My first impulse was to leave the house, get into my car and drive to my big sister’s house in Kalamazoo.  But that involved crossing the back yard in the dark, and I was more afraid of the possible raccoons and possums than of the squirrel.

The Big Guy’s hunting boots were beside the door.  I stepped into them to protect my bare toes and grabbed the hockey stick that he always left behind the door.  I grabbed it because it had a long handle, and the only other long-handled item I could think of was the broom that was in the room with the squirrel.  I also grabbed Zeke the cat, who gave me an annoyed prrrrt at being awakened.

Armed with a cat and a hockey stick, I went back to my kitchen with some vague idea of tossing Zeke into the arena and using the hockey stick to defend myself if he failed me.  Zeke, unfortunately, wasn’t fully on board with that plan.

“Get ‘im,” I urged, aiming him at the intruder.  He yowled, twisted in mid-air, and promptly climbed my body like a human scratching post.   The squirrel vanished under the china cabinet.

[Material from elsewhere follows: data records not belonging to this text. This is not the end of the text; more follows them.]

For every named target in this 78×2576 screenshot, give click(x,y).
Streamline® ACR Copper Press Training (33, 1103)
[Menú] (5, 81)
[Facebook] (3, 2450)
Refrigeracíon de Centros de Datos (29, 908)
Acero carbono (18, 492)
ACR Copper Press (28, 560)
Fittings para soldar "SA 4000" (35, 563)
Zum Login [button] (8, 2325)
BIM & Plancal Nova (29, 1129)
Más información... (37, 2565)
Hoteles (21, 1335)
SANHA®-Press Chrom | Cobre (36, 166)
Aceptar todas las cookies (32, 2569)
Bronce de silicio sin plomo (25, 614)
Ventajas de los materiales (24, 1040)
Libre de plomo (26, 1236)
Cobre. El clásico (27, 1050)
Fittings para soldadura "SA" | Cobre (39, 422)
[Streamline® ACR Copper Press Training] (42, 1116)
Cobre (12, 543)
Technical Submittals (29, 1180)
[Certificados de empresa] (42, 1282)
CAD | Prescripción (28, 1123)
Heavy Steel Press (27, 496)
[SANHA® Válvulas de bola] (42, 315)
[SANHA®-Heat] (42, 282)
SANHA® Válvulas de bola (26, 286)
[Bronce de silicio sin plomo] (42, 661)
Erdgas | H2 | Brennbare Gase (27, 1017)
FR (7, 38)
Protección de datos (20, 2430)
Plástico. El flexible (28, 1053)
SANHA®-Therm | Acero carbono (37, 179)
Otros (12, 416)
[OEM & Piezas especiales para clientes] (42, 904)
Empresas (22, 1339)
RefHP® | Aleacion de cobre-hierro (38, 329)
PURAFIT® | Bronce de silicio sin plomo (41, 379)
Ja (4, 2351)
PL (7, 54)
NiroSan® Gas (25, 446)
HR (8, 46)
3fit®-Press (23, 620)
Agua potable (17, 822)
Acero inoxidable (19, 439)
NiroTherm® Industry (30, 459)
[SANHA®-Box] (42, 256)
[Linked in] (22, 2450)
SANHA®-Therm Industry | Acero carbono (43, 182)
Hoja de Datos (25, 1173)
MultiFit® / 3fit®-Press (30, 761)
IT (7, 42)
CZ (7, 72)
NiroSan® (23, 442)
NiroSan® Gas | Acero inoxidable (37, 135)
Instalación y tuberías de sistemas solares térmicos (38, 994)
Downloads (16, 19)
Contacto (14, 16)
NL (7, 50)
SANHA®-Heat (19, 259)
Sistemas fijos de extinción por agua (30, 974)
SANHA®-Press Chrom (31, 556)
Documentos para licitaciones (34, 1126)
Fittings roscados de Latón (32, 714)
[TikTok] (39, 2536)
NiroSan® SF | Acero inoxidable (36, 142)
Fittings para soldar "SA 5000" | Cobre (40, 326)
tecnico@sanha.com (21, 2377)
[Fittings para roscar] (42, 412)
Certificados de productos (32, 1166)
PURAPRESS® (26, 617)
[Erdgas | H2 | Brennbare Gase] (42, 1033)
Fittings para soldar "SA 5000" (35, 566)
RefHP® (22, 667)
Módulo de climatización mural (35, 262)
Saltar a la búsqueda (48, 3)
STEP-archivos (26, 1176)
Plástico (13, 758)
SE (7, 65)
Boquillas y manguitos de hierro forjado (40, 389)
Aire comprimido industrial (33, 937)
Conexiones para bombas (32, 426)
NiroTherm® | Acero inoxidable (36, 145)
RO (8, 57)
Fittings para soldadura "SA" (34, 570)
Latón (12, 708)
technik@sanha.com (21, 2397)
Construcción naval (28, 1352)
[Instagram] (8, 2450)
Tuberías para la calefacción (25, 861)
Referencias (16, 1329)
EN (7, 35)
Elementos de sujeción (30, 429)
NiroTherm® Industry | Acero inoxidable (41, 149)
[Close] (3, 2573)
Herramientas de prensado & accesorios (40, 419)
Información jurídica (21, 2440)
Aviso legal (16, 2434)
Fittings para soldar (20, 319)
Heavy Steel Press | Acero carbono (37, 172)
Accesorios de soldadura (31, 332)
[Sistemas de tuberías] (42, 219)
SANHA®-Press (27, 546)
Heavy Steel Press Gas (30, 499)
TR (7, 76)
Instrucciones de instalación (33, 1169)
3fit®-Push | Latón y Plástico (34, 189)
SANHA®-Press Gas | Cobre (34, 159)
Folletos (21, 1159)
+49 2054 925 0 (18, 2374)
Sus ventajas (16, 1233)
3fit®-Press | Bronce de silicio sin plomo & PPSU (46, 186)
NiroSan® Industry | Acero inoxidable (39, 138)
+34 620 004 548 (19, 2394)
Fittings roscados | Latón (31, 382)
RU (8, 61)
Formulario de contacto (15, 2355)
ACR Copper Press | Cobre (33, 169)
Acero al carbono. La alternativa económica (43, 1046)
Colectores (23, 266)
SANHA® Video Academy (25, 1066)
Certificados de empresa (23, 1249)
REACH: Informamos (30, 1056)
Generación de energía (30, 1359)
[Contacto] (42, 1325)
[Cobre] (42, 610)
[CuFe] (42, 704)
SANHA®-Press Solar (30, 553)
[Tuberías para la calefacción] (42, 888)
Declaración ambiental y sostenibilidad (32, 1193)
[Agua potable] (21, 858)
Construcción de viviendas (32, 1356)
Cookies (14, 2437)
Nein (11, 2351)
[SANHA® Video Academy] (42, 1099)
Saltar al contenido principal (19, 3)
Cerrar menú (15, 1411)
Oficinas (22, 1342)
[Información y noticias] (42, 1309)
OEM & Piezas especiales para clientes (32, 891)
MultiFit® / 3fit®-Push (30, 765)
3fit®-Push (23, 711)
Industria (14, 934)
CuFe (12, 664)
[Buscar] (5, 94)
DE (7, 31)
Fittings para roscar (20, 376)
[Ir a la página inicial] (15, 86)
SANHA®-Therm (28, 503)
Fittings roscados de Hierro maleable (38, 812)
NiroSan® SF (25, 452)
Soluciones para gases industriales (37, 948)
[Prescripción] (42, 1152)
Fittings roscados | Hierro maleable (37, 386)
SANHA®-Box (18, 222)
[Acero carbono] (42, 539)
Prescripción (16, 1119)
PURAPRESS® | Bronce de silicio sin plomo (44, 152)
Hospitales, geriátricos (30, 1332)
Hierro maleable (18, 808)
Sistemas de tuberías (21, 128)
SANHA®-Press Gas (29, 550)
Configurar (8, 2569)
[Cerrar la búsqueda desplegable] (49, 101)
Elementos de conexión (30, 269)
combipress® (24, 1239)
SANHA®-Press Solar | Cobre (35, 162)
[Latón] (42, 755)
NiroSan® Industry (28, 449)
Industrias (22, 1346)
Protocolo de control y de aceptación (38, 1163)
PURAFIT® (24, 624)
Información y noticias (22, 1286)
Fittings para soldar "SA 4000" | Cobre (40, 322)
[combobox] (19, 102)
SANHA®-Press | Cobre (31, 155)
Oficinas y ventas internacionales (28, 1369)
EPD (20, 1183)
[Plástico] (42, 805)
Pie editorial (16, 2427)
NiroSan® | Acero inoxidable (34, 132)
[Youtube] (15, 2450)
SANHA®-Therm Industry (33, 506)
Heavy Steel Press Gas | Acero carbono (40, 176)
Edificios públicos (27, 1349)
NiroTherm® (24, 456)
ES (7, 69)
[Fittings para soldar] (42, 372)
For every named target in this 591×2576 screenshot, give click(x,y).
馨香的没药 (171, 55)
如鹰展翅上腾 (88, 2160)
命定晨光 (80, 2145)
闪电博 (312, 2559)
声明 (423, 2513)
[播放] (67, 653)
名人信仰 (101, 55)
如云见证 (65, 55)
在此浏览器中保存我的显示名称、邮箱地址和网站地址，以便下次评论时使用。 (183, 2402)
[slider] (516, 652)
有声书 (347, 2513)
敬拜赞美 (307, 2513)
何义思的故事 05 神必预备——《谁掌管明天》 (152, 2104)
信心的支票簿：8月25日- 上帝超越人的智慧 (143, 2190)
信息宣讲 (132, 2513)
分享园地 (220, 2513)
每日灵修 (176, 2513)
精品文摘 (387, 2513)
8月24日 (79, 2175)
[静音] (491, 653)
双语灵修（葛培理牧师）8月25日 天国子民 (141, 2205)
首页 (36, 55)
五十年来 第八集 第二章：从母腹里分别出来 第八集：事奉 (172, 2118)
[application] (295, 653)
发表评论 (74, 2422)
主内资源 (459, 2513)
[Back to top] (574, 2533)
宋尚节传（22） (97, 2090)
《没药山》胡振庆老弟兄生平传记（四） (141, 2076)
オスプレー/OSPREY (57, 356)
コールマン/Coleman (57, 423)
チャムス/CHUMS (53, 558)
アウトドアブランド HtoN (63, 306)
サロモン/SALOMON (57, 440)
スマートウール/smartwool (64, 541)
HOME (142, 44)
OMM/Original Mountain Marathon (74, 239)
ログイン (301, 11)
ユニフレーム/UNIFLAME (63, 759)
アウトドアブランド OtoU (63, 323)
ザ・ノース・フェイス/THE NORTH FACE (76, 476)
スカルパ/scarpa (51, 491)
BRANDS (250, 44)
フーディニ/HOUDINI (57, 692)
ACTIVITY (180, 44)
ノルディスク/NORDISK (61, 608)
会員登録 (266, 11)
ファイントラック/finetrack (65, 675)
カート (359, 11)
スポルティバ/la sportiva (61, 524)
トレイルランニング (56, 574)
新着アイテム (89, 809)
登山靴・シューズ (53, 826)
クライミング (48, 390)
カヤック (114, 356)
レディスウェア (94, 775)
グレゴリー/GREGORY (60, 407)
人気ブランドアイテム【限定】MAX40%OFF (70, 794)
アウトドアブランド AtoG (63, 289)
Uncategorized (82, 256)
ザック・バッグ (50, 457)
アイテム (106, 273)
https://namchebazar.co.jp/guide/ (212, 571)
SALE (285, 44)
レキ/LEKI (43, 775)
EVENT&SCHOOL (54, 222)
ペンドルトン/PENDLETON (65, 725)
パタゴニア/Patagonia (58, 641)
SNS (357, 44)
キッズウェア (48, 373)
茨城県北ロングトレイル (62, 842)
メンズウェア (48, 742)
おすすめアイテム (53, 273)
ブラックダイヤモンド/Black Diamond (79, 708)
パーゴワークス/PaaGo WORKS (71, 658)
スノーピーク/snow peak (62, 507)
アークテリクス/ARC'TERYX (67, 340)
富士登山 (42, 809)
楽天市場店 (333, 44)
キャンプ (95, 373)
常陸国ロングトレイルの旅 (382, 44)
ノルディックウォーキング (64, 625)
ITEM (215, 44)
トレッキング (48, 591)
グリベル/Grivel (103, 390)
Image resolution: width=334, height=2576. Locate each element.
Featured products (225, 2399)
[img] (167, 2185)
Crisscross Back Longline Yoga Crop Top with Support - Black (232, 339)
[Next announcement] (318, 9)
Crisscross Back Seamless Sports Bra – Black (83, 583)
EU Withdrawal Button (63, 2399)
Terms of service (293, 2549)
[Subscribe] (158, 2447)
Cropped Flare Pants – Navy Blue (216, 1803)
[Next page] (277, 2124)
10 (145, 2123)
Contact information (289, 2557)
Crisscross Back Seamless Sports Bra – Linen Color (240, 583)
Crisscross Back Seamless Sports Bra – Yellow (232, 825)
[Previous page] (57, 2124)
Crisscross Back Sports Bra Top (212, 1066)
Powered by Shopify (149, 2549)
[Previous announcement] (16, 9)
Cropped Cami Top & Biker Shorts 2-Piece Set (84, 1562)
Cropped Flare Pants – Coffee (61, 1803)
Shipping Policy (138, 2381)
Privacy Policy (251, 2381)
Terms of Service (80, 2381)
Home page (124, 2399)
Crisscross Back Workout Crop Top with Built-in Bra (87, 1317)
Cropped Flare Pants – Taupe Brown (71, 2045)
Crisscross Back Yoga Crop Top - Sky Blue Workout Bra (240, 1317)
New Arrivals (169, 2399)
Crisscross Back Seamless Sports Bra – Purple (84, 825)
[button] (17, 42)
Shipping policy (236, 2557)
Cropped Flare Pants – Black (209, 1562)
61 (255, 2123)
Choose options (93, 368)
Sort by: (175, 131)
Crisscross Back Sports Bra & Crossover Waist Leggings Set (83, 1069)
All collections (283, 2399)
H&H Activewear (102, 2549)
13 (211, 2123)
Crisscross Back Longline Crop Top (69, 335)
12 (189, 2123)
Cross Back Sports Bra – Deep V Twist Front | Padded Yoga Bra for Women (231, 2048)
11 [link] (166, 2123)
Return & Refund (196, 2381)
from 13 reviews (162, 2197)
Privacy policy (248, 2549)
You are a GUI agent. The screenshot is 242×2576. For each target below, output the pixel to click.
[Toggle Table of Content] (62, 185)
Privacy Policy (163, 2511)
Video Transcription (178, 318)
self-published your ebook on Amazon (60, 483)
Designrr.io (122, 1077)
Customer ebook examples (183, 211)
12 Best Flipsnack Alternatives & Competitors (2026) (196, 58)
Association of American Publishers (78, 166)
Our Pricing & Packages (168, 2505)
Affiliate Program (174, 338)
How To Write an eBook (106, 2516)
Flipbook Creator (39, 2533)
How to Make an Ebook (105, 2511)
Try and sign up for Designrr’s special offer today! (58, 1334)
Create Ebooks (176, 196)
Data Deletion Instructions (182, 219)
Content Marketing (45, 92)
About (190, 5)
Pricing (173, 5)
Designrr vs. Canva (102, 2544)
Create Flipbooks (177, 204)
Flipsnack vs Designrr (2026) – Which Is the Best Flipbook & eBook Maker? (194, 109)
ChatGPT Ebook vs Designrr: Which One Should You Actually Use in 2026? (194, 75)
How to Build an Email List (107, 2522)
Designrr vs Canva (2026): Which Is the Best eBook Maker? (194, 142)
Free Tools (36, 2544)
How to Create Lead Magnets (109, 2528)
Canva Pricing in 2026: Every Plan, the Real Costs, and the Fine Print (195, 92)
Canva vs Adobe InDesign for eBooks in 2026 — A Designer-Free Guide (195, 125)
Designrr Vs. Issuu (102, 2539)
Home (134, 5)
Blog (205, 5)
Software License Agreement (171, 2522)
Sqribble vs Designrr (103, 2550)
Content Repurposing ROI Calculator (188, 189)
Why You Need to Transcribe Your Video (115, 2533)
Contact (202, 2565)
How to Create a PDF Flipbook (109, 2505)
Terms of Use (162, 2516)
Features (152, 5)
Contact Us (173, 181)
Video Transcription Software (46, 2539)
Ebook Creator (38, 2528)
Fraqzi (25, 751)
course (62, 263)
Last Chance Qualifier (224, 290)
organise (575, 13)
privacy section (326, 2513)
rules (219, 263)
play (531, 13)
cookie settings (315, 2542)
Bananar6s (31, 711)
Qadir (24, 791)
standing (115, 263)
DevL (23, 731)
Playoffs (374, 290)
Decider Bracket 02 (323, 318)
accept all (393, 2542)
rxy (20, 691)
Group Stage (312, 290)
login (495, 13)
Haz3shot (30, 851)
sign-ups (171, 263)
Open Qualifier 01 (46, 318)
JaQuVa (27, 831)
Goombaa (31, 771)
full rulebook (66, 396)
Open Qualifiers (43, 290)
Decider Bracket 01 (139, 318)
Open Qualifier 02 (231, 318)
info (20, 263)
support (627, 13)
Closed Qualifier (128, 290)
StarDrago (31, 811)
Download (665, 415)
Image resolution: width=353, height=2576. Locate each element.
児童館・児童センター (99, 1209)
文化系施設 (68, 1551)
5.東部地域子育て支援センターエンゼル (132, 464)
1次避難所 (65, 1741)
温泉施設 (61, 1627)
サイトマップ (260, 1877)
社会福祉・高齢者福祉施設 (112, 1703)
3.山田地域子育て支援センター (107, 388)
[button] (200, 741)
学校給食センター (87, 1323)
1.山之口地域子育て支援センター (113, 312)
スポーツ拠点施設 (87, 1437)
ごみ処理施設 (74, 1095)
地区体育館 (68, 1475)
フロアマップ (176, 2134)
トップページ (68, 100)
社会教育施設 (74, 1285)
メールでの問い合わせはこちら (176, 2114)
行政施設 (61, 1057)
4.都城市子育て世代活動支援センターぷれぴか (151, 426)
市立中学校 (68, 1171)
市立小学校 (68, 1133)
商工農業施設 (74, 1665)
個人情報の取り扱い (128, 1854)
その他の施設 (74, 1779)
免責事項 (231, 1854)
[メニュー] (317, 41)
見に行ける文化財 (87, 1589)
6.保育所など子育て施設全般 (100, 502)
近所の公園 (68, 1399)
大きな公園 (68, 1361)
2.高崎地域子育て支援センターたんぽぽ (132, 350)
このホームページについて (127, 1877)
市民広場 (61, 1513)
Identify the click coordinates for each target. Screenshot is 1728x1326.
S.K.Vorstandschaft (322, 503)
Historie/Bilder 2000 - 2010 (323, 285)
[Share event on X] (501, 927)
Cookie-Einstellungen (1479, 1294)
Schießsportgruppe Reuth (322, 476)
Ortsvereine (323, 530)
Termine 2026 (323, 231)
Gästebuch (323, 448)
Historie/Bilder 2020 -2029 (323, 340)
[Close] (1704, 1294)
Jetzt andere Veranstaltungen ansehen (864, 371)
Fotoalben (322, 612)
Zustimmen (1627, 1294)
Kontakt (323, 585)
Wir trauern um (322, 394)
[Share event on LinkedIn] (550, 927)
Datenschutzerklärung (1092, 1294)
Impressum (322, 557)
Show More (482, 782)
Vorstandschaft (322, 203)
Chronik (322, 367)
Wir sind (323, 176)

It was at that moment that The Big Guy made his appearance.  He didn’t say a word as his eyes swept up and down my body, taking in the barely-there nightie, hunting boots and hockey stick.  I watched the smile spread slowly across his face as he carefully set down his lunchbox and hung his keys on the hook.  His voice was husky when he spoke.

“Aw, Honey,” he rasped.  “You dressed up for me?”

By the time I convinced him that I was dressed for self defense and not some weird sexual role-playing, the dog had gathered her courage and was barking and scratching at the china cabinet.   “Don’t let it get away,”  The Big Guy ordered.  He hustled into his office.  I expected him to return with a net or a trap or something reasonable.  Something that a normal person might use to combat a squirrel invasion.

The gun was unexpected.

I had no way of knowing that it fired BBs, not actual bullets.  All I knew was that my previously sane husband was standing in the kitchen doorway with what looked like a hunting rifle.  It made an ominous ssschk-sschuck sound as he pumped up the air pressure.

“In the kitchen?”  I demanded.  “Really?”

“Like you were doing better with the hockey stick?”

The BBs started pinging off the walls.  I prayed for my Grandmother’s Depression Glass in the china cabinet and then started praying for myself as a crazed look came into The Big Guy’s eyes.  It was like Buck Fever had settled in over a two-pound rodent.  I eyed the keys on the hook and wondered what scared me more:  the squirrel, the possible raccoons between me and the car, or The Big Guy.

Then it was over.  He used the dustpan to take the corpse outside and then came back in with an entirely different kind of craziness in his eyes.  He pried the hockey stick out of my grasp and pulled me close.  “The outfit is still working for me,” he whispered.

Apparently, squirrels aren’t the only ones with delusions.